• [DOCUMENT PASSAGE]:
It's been a bit of time (about 2.5 months) since I've had a chance to update this blog. In that time, I've been working on projects in several areas including:
- Application Portfolio Management
- IBM Compilers support and capabilities
- Enterprise Modernization tools, including IDEs, source code management, and build automation tools
- Cloud computing and its implications for application development and development tools
We're all also working hard to prepare for the up-coming Innovate 2011 conference
, taking place in June, 2011 in Orlando, FL. This year's conference looks to be an exciting one, including an appearance by IBM Watson, the computer that successfully competed in a Jeopardy! format trivia contest earlier this year.
There are also going to be several interesting session tracks at the conference for people working on applications which run on AIX and z/OS systems. There are dedicated tracks for each of these platforms, with sessions to cover a wide range of topics around application design, development, test, and support for applications running on these platforms.
I had the opportunity to speak at the SHARE Conference in Anaheim, CA
last week. For those not aware of this conference, it is one of the longest-running technical conferences and offers attendees the opportunity to learn about new and interesting ways to take advantage of their mainframe systems, in conjunction with the myriad of other computing systems in their enterprise. The conference is membership-driven and is held twice a year in the United States. Not only do the attendees learn from the sessions, they also get the opportunity to network with their peers from other organizations, compare notes, trade techniques, and learn from one another.
I have spoken at the conference in the past on a variety of topics ranging from the z/OS LDAP server and how to configure and use LDAP directory servers, to security offerings from IBM Tivoli and how to use them alongside or to enhance mainframe security administration, to topics concerning enterprise architecture and software development. Every time I attend, I find it refreshing that the attendees bring with them a fierce desire to learn new technologies and how to apply them to their organization.
At this Spring's conference, I presented on three topics:
- Application Development for z/OS - a discussion around the latest and greatest technology for writing and maintaining applications that run on z/OS systems, covering those applications run in CICS, IMS, DB2, or batch, and also programming languages such as COBOL, PL/I, C/C++, Java, JCL, and REXX.
- Application Modernization - a presentation about application portfolio management and application modernization and how these two processes are cyclical in nature and linked to one another.
- Multi-platform Application Development - a forward-looking presentation about where application programmers and application development teams are going to have to get to in terms of being nimble and agile in the future. The premise for this talk is that application programming teams are generally able to pick up and use new programming languages quickly. What impedes their progress is the time it takes to learn platform-specific tools and runtime environments. To the extent that application development tools mitigate or remove the need to learn new tools and environments, teams can become effective and efficient moving from project to project and platform to platform.
The next time you hear that there is a skills gap for mainframe application development, think again. Computer programmers and computer scientists today are inquisitive to learn and use new environments (new to them at least). And developers are now able to choose their tool-set in such a way that it is applicable and supporting of multiple runtime environments and multiple languages simultaneously. Because of this, these developers can quickly pick up programming languages they have not used in the past and be effective developers of applications running on a wide variety of systems. This means that mainframe application development skills are within every organization's reach, as long as those teams are enabled appropriately.

[Element and text location listing]
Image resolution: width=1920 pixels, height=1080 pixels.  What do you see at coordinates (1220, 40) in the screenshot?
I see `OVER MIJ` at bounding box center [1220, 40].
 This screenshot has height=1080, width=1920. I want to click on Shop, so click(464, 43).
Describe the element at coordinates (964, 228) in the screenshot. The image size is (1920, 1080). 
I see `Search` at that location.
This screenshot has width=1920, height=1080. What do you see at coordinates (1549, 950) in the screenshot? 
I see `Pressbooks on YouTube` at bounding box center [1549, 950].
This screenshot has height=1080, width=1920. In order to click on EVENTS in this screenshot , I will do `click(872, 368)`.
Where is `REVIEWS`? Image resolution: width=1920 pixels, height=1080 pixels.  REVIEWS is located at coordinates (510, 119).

• [SHORT TASK A]: Reproduce the lines of the listing from the line containing "This screenshot has height=1080, width=1920. In" through the end of the listing, substituting "Screen resolution" for "Image resolution" and leaving everything else unchanged.
• [SHORT TASK B]: Pick up the blog post about the SHARE Conference and application development where it stops and continue it.
The blog post and the listing are unrelated to each other.

• [FINAL RESULT A]:
This screenshot has height=1080, width=1920. In order to click on EVENTS in this screenshot , I will do `click(872, 368)`.
Where is `REVIEWS`? Screen resolution: width=1920 pixels, height=1080 pixels.  REVIEWS is located at coordinates (510, 119).

• [FINAL RESULT B]:
One of the reasons for the relatively long pause in blog entries on this blog a couple of weeks ago was because I was lucky enough to have a vacation. The vacation was great, plenty of sun, scuba diving, and relaxing on the beach. I also had time to read a couple of books which I had been wanting to get through for some time. One of those books is the subject of today's blog entry.
I read the book You Are Not A Gadget
, by Jaron Lanier. For some, this book may seem to be an attack on the Internet (Mr. Lanier is careful never to capitalize the I in Internet, by the way). I did not find this to be the case. I believe that Mr. Lanier makes some very good points about the current and possible future uses of the computing technology. While we have witnessed extraordinary growth in the computational, storage, and networking capacity of computing systems (as witnessed by the recent IBM Watson
showing on Jeopardy!), this has not resulted in any quickened pace of innovation other areas of human innovation (for example, music). Indeed, there are quite a few unpleasant areas of the Internet and certainly the ability to criticize in relative anonymity can make the Internet a seemingly unfriendly place to be at times.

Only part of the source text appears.